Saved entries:
^^^^^^^^^^^^^^^^

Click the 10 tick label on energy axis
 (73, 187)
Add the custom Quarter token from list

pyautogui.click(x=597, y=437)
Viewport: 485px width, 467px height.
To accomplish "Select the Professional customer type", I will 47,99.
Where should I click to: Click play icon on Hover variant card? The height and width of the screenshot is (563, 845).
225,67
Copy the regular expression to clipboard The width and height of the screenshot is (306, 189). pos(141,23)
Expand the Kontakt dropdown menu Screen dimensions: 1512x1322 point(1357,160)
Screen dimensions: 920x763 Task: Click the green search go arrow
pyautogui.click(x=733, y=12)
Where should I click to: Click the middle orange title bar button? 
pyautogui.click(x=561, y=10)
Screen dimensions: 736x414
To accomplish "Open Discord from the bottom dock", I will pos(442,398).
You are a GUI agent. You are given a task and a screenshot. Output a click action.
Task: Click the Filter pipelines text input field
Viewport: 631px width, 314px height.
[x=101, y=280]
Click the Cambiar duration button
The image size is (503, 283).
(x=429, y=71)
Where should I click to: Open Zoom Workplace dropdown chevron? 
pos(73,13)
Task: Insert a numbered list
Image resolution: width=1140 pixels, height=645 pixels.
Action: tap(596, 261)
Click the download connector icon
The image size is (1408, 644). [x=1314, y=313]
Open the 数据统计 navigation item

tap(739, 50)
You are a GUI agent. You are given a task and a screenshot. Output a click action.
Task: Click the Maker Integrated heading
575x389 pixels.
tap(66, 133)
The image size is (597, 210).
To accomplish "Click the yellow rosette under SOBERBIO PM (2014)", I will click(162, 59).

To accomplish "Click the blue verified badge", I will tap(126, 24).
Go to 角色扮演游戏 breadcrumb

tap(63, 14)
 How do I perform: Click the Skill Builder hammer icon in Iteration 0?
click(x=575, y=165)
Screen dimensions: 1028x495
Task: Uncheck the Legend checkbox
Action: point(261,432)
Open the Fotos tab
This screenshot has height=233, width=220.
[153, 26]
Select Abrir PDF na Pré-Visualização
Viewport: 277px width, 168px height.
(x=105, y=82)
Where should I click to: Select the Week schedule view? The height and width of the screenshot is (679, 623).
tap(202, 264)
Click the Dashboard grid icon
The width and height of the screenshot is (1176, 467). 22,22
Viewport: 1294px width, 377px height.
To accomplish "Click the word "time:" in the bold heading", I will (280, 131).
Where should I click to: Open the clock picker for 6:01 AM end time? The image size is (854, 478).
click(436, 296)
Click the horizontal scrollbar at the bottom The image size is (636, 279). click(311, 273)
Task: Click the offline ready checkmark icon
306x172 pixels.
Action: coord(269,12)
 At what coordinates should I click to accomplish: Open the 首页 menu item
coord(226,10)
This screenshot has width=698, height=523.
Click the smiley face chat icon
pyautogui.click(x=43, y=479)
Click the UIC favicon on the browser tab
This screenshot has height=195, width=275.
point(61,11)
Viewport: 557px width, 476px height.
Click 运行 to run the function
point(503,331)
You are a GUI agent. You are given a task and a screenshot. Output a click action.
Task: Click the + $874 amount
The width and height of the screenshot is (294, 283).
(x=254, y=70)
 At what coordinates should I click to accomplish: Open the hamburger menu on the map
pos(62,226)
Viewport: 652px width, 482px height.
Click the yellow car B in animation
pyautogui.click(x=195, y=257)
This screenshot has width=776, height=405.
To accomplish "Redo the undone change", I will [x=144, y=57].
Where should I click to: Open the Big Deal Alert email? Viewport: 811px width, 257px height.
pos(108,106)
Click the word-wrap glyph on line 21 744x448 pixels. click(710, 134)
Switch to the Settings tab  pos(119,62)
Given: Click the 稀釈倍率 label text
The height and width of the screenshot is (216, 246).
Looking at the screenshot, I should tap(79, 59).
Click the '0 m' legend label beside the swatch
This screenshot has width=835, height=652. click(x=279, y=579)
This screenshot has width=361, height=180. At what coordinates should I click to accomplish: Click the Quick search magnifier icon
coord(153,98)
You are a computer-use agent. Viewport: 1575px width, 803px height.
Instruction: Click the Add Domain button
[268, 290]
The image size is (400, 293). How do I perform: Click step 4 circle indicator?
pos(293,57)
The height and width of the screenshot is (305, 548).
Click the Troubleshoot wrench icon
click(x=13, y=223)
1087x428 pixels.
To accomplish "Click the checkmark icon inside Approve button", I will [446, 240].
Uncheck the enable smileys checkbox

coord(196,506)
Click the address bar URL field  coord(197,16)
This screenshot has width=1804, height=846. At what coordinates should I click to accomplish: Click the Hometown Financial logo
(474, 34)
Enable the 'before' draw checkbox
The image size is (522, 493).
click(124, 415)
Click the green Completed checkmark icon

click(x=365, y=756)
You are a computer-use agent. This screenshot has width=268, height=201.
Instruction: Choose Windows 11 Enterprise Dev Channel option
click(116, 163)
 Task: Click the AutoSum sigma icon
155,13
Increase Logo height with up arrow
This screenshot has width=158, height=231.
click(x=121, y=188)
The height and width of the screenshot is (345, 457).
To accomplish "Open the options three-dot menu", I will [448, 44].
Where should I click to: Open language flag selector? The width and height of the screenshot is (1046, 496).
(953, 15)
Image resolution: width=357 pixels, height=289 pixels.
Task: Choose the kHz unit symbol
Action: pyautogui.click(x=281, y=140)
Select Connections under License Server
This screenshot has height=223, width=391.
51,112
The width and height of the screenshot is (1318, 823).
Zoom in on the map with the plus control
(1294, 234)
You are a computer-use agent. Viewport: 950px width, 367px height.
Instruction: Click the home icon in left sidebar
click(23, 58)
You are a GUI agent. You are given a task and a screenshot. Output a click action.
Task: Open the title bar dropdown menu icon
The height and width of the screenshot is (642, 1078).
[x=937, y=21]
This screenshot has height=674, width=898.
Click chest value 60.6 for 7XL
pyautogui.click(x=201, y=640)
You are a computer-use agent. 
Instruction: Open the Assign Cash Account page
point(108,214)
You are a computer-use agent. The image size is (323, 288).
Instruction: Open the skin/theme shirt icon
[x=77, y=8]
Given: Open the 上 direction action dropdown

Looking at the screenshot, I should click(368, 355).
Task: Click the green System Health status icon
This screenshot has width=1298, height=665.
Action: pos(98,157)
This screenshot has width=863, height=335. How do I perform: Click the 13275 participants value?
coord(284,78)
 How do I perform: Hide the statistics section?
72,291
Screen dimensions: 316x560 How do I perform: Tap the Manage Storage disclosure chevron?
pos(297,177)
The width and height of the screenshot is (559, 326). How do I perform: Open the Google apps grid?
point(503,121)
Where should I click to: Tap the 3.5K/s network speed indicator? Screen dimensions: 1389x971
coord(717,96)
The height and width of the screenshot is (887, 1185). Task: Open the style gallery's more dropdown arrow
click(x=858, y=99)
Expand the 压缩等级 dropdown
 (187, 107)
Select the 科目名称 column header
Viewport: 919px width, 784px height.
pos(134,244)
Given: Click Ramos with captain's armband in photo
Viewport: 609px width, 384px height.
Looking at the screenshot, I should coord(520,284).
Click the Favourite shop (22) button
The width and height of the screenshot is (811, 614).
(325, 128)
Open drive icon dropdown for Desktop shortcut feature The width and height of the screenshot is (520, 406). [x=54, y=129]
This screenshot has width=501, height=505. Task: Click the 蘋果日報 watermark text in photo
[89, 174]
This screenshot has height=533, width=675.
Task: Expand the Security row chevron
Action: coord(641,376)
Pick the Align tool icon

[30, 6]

^^^^^^^^^^^^^^^^

[Exercise details] The full set of entries should be transcribed exactly.

[Exercise response]
Click the 10 tick label on energy axis
 (73, 187)
Add the custom Quarter token from list

pyautogui.click(x=597, y=437)
Viewport: 485px width, 467px height.
To accomplish "Select the Professional customer type", I will 47,99.
Where should I click to: Click play icon on Hover variant card? The height and width of the screenshot is (563, 845).
225,67
Copy the regular expression to clipboard The width and height of the screenshot is (306, 189). pos(141,23)
Expand the Kontakt dropdown menu Screen dimensions: 1512x1322 point(1357,160)
Screen dimensions: 920x763 Task: Click the green search go arrow
pyautogui.click(x=733, y=12)
Where should I click to: Click the middle orange title bar button? 
pyautogui.click(x=561, y=10)
Screen dimensions: 736x414
To accomplish "Open Discord from the bottom dock", I will pos(442,398).
You are a GUI agent. You are given a task and a screenshot. Output a click action.
Task: Click the Filter pipelines text input field
Viewport: 631px width, 314px height.
[x=101, y=280]
Click the Cambiar duration button
The image size is (503, 283).
(x=429, y=71)
Where should I click to: Open Zoom Workplace dropdown chevron? 
pos(73,13)
Task: Insert a numbered list
Image resolution: width=1140 pixels, height=645 pixels.
Action: tap(596, 261)
Click the download connector icon
The image size is (1408, 644). [x=1314, y=313]
Open the 数据统计 navigation item

tap(739, 50)
You are a GUI agent. You are given a task and a screenshot. Output a click action.
Task: Click the Maker Integrated heading
575x389 pixels.
tap(66, 133)
The image size is (597, 210).
To accomplish "Click the yellow rosette under SOBERBIO PM (2014)", I will click(162, 59).

To accomplish "Click the blue verified badge", I will tap(126, 24).
Go to 角色扮演游戏 breadcrumb

tap(63, 14)
 How do I perform: Click the Skill Builder hammer icon in Iteration 0?
click(x=575, y=165)
Screen dimensions: 1028x495
Task: Uncheck the Legend checkbox
Action: point(261,432)
Open the Fotos tab
This screenshot has height=233, width=220.
[153, 26]
Select Abrir PDF na Pré-Visualização
Viewport: 277px width, 168px height.
(x=105, y=82)
Where should I click to: Select the Week schedule view? The height and width of the screenshot is (679, 623).
tap(202, 264)
Click the Dashboard grid icon
The width and height of the screenshot is (1176, 467). 22,22
Viewport: 1294px width, 377px height.
To accomplish "Click the word "time:" in the bold heading", I will (280, 131).
Where should I click to: Open the clock picker for 6:01 AM end time? The image size is (854, 478).
click(436, 296)
Click the horizontal scrollbar at the bottom The image size is (636, 279). click(311, 273)
Task: Click the offline ready checkmark icon
306x172 pixels.
Action: coord(269,12)
 At what coordinates should I click to accomplish: Open the 首页 menu item
coord(226,10)
This screenshot has width=698, height=523.
Click the smiley face chat icon
pyautogui.click(x=43, y=479)
Click the UIC favicon on the browser tab
This screenshot has height=195, width=275.
point(61,11)
Viewport: 557px width, 476px height.
Click 运行 to run the function
point(503,331)
You are a GUI agent. You are given a task and a screenshot. Output a click action.
Task: Click the + $874 amount
The width and height of the screenshot is (294, 283).
(x=254, y=70)
 At what coordinates should I click to accomplish: Open the hamburger menu on the map
pos(62,226)
Viewport: 652px width, 482px height.
Click the yellow car B in animation
pyautogui.click(x=195, y=257)
This screenshot has width=776, height=405.
To accomplish "Redo the undone change", I will [x=144, y=57].
Where should I click to: Open the Big Deal Alert email? Viewport: 811px width, 257px height.
pos(108,106)
Click the word-wrap glyph on line 21 744x448 pixels. click(710, 134)
Switch to the Settings tab  pos(119,62)
Given: Click the 稀釈倍率 label text
The height and width of the screenshot is (216, 246).
Looking at the screenshot, I should tap(79, 59).
Click the '0 m' legend label beside the swatch
This screenshot has width=835, height=652. click(x=279, y=579)
This screenshot has width=361, height=180. At what coordinates should I click to accomplish: Click the Quick search magnifier icon
coord(153,98)
You are a computer-use agent. Viewport: 1575px width, 803px height.
Instruction: Click the Add Domain button
[268, 290]
The image size is (400, 293). How do I perform: Click step 4 circle indicator?
pos(293,57)
The height and width of the screenshot is (305, 548).
Click the Troubleshoot wrench icon
click(x=13, y=223)
1087x428 pixels.
To accomplish "Click the checkmark icon inside Approve button", I will [446, 240].
Uncheck the enable smileys checkbox

coord(196,506)
Click the address bar URL field  coord(197,16)
This screenshot has width=1804, height=846. At what coordinates should I click to accomplish: Click the Hometown Financial logo
(474, 34)
Enable the 'before' draw checkbox
The image size is (522, 493).
click(124, 415)
Click the green Completed checkmark icon

click(x=365, y=756)
You are a computer-use agent. This screenshot has width=268, height=201.
Instruction: Choose Windows 11 Enterprise Dev Channel option
click(116, 163)
 Task: Click the AutoSum sigma icon
155,13
Increase Logo height with up arrow
This screenshot has width=158, height=231.
click(x=121, y=188)
The height and width of the screenshot is (345, 457).
To accomplish "Open the options three-dot menu", I will [448, 44].
Where should I click to: Open language flag selector? The width and height of the screenshot is (1046, 496).
(953, 15)
Image resolution: width=357 pixels, height=289 pixels.
Task: Choose the kHz unit symbol
Action: pyautogui.click(x=281, y=140)
Select Connections under License Server
This screenshot has height=223, width=391.
51,112
The width and height of the screenshot is (1318, 823).
Zoom in on the map with the plus control
(1294, 234)
You are a computer-use agent. Viewport: 950px width, 367px height.
Instruction: Click the home icon in left sidebar
click(23, 58)
You are a GUI agent. You are given a task and a screenshot. Output a click action.
Task: Open the title bar dropdown menu icon
The height and width of the screenshot is (642, 1078).
[x=937, y=21]
This screenshot has height=674, width=898.
Click chest value 60.6 for 7XL
pyautogui.click(x=201, y=640)
You are a computer-use agent. 
Instruction: Open the Assign Cash Account page
point(108,214)
You are a computer-use agent. The image size is (323, 288).
Instruction: Open the skin/theme shirt icon
[x=77, y=8]
Given: Open the 上 direction action dropdown

Looking at the screenshot, I should click(368, 355).
Task: Click the green System Health status icon
This screenshot has width=1298, height=665.
Action: pos(98,157)
This screenshot has width=863, height=335. How do I perform: Click the 13275 participants value?
coord(284,78)
 How do I perform: Hide the statistics section?
72,291
Screen dimensions: 316x560 How do I perform: Tap the Manage Storage disclosure chevron?
pos(297,177)
The width and height of the screenshot is (559, 326). How do I perform: Open the Google apps grid?
point(503,121)
Where should I click to: Tap the 3.5K/s network speed indicator? Screen dimensions: 1389x971
coord(717,96)
The height and width of the screenshot is (887, 1185). Task: Open the style gallery's more dropdown arrow
click(x=858, y=99)
Expand the 压缩等级 dropdown
 (187, 107)
Select the 科目名称 column header
Viewport: 919px width, 784px height.
pos(134,244)
Given: Click Ramos with captain's armband in photo
Viewport: 609px width, 384px height.
Looking at the screenshot, I should coord(520,284).
Click the Favourite shop (22) button
The width and height of the screenshot is (811, 614).
(325, 128)
Open drive icon dropdown for Desktop shortcut feature The width and height of the screenshot is (520, 406). [x=54, y=129]
This screenshot has width=501, height=505. Task: Click the 蘋果日報 watermark text in photo
[89, 174]
This screenshot has height=533, width=675.
Task: Expand the Security row chevron
Action: coord(641,376)
Pick the Align tool icon

[30, 6]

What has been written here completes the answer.